| To be done |
1. Answer these questions from the safari text:
(a) In what year was Hluhluwe-Imfolozi established?
(b) How far north of Durban is the first safari?
(c) What is the warning in the cottage about?
2. List the animals the safari text names as the big five.
3. Carry on the safari text from its final sentence, in the same first-person voice.

| Text |
▼

Dung beetles have right-of-way here! Nothing else, not even pedestrians, just dung beetles.
I’m in South Africa and road signs proclaiming this law are everywhere. I first encounter the beetles in a game reserve, busily cleaning up after rhino drop their loads. The male rolls the dung into huge balls to attract females. And once successful, he rolls the ball with all his might while his mate rides on top. Dung beetles are part of the natural recycling system in Africa that keeps the continent clean and fertilizes the soil.
“Are you as excited as I am?” I say when my travelling companions, Jan and Fred, arrive in Durban. We’re all over 60 and beginning our South African adventure with two safaris. We chose two lesser-known game reserves, which are home to the big five: lion, leopard, elephant, rhino, and buffalo, as fascinating contrasts. Both reserves are smaller and cheaper than the famous Kruger National Park, but have excellent accommodation choices, are malaria-free, and allow the use of private vehicles for game drives. Our first safari is an easy 280 km-drive north of Durban at Hluhluwe-Imfolozi, a local favourite. It’s the oldest reserve in South Africa (est. 1895), once the hunting grounds of Zulu kings, and pronounced “sh-shluey,” preferably with a spit! Here white rhino rule.
Our excitement surges when a warthog family with tails aloft greets us at the park gate. We meander along the rust-red dirt roads up hills covered with lush vegetation and through valleys with rushing streams to Hilltop Camp. Zebra and cape buffalo, the most dangerous animal in Africa, ignore our passing but enchant us.
The thatched lodge, at the heart of Hilltop where vervet monkeys play, overlooks a wide, green valley. I push open the door of our comfortable cottage and my first sight is a warning about marauding baboons. “That’s why the windows have thick grills,” Fred says. “Don’t leave the patio doors open – ever!”

▲

| Dataset excerpts |
▼

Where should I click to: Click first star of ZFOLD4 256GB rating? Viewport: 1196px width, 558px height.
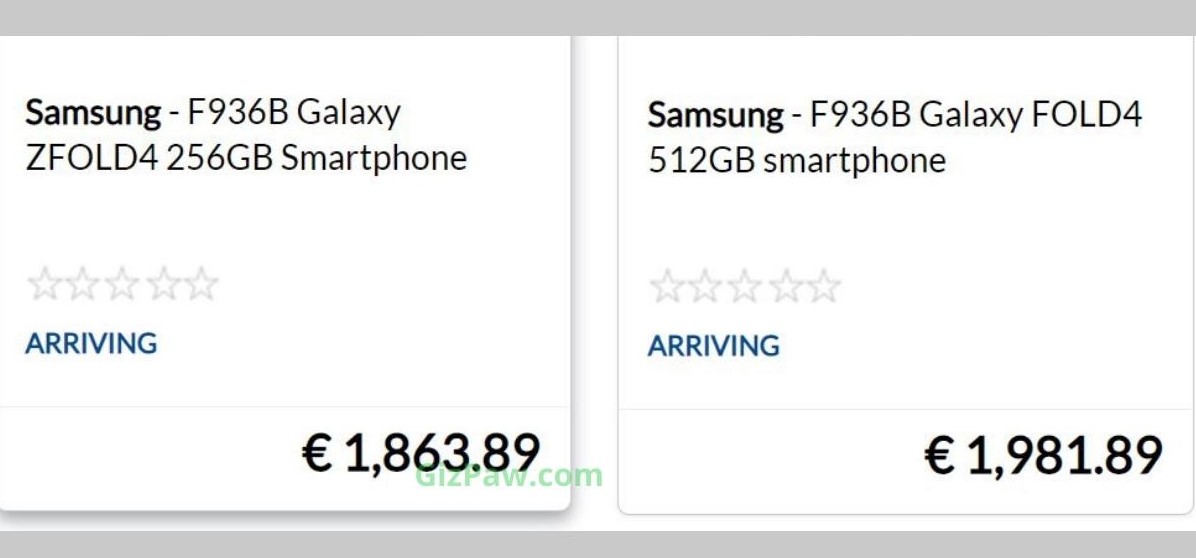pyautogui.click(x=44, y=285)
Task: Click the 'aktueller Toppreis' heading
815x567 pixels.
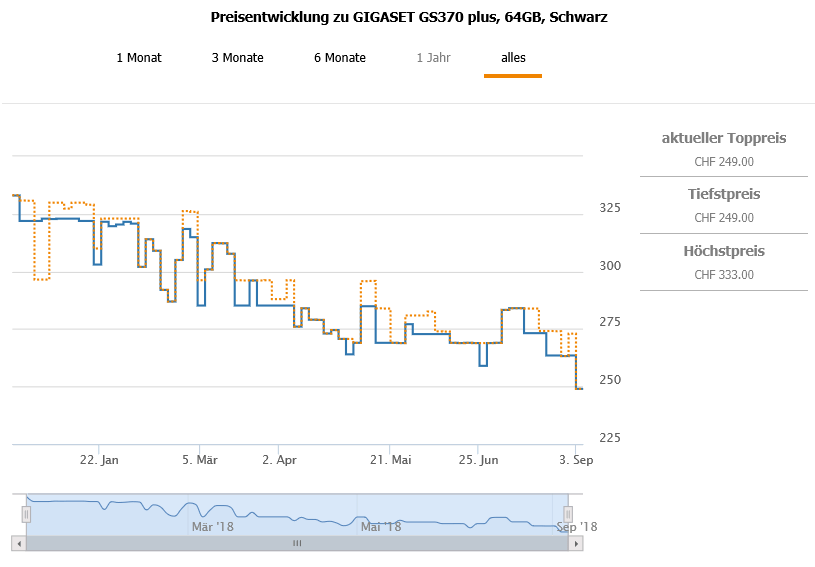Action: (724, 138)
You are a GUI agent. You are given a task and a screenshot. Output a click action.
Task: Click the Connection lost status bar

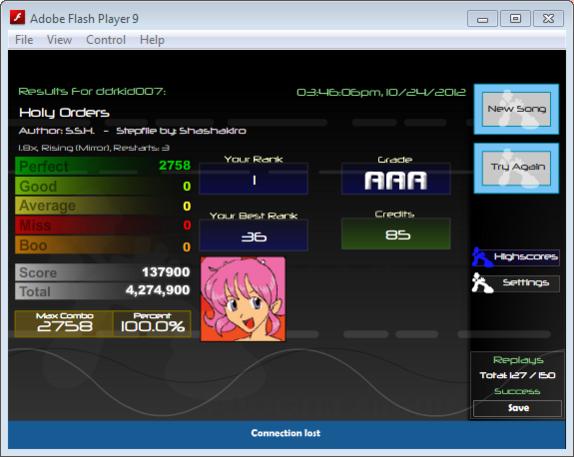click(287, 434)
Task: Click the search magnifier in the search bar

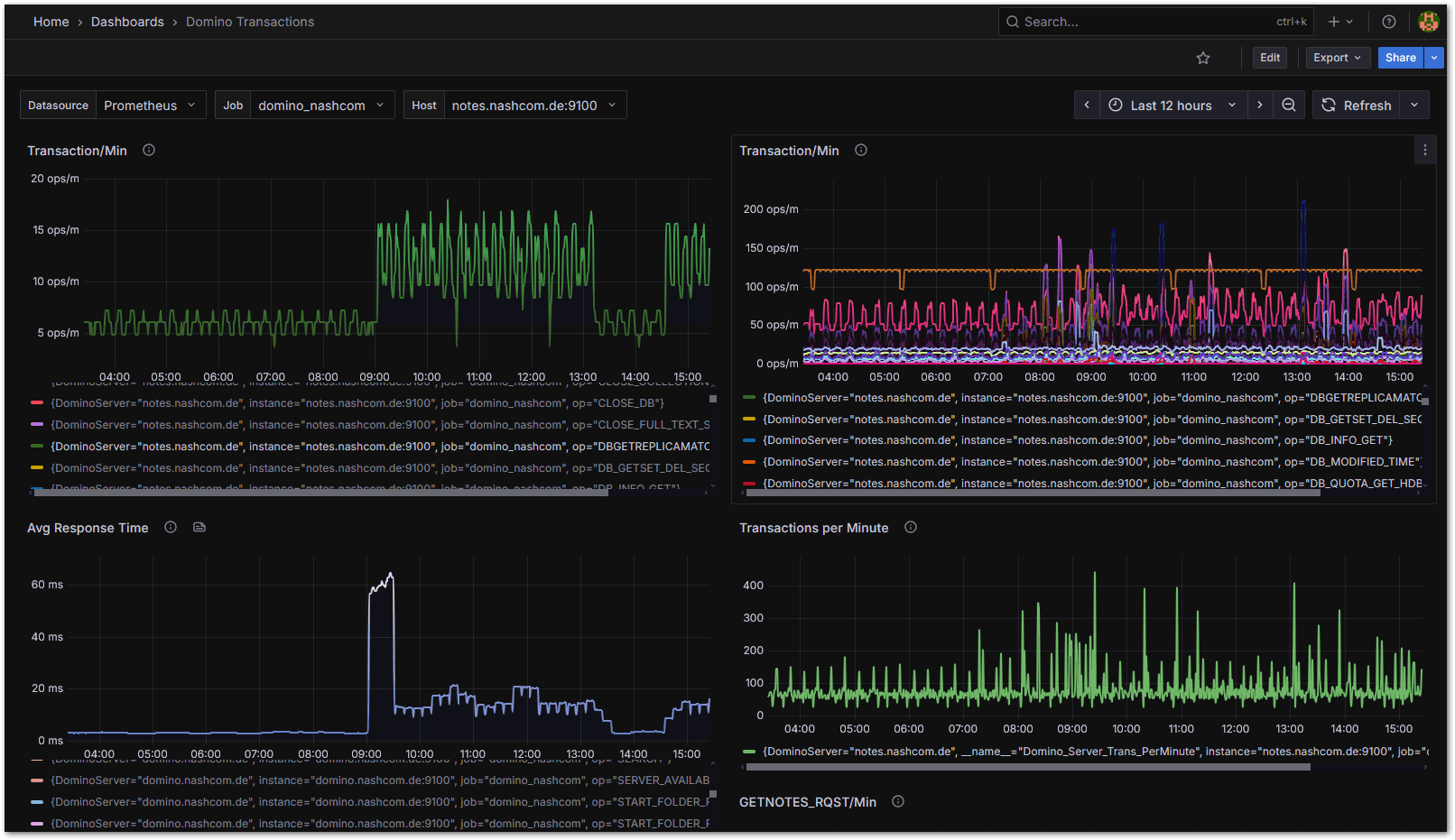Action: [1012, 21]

▲
▼

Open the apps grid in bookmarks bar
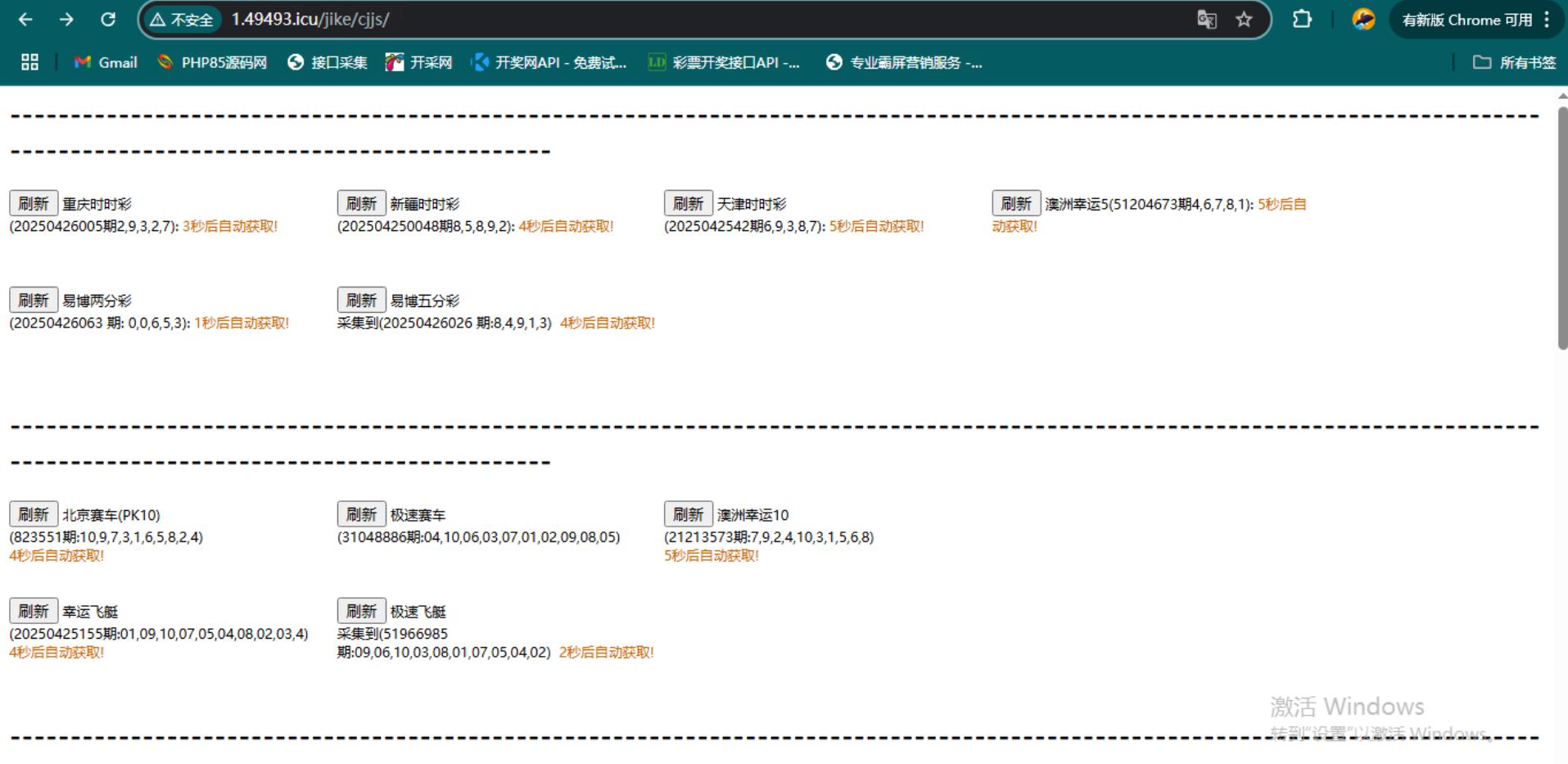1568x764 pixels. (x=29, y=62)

▲

| Task responses |
1.
(a) 1895
(b) 280 km
(c) Marauding baboons

2. Lion, leopard, elephant, rhino, buffalo

3.
By 5 p.m. in mid-January, it’s not cooled down much. Armed with camera gear and binoculars, we scramble into the back of a Land Rover for our first three-hour dusk drive. The canvas roof provides shade, but otherwise it is a high, open vehicle that ensures we see over the tall grass and shrubs. We’re off!
Suddenly we stop, and the ranger points out a couple of nyala (antelope) on a distant slope. Then over the next rise, a black rhino grazes not 15 metres away. We turn another corner and nearly run into a giraffe. It’s hard to not shout with delight but we stay quiet. After that, the game appears thick and fast until the sun sets. As a photographer, I welcome the “golden hour” but later the fading light is challenging. The supreme moment comes after dark when we disturb a lion in the middle of the trail. He hightails it into the bush but stops three metres away, and with the aid of a spotlight, I can count his teeth when he yawns.
For two days, Hluhluwe never stops thrilling – in a pearly dawn, seven white rhino on a hilltop and two cuddling in a wallow, an elegant impala with his harem in a sun-dappled glade, seven giraffe with zebra at sundown, a half-submerged crocodile, and herds of jet-black cape buffalo.
We quickly learn where and how to spot game. Employing our new skills, we use our rental car on a self-drive through the southern section of Hluhluwe before returning to Durban. We never see leopard or elephant here, but the latter are to come.
After a short flight to Port Elizabeth, it’s 60 km to Addo: a small, very African village where I get my laundry done by hand for $7. The next morning dawns hot at Addo Elephant National Park where grey-green scrub covers dry hills – quite a change from Hluhluwe’s lushness. We book an afternoon guided tour, then head for a ridge overlooking the park, seeing little along the way. We stop at a viewpoint where a sign reminds us to “Beware of the lions” and spy an enormous herd of elephant in the valley below. Kicking up a plume of dust, we hurtle down to three waterholes. My long lens is useless – I’m now too close to the elephants. Two hundred strong, the herd surrounds us; some are grey and others covered in the rust-red dust. We marvel at their deep rumbles and grunts. A teenager leans on the car, while a monster bull trumpets a warning.
“I wonder if our insurance will cover a dent,” Jan muses.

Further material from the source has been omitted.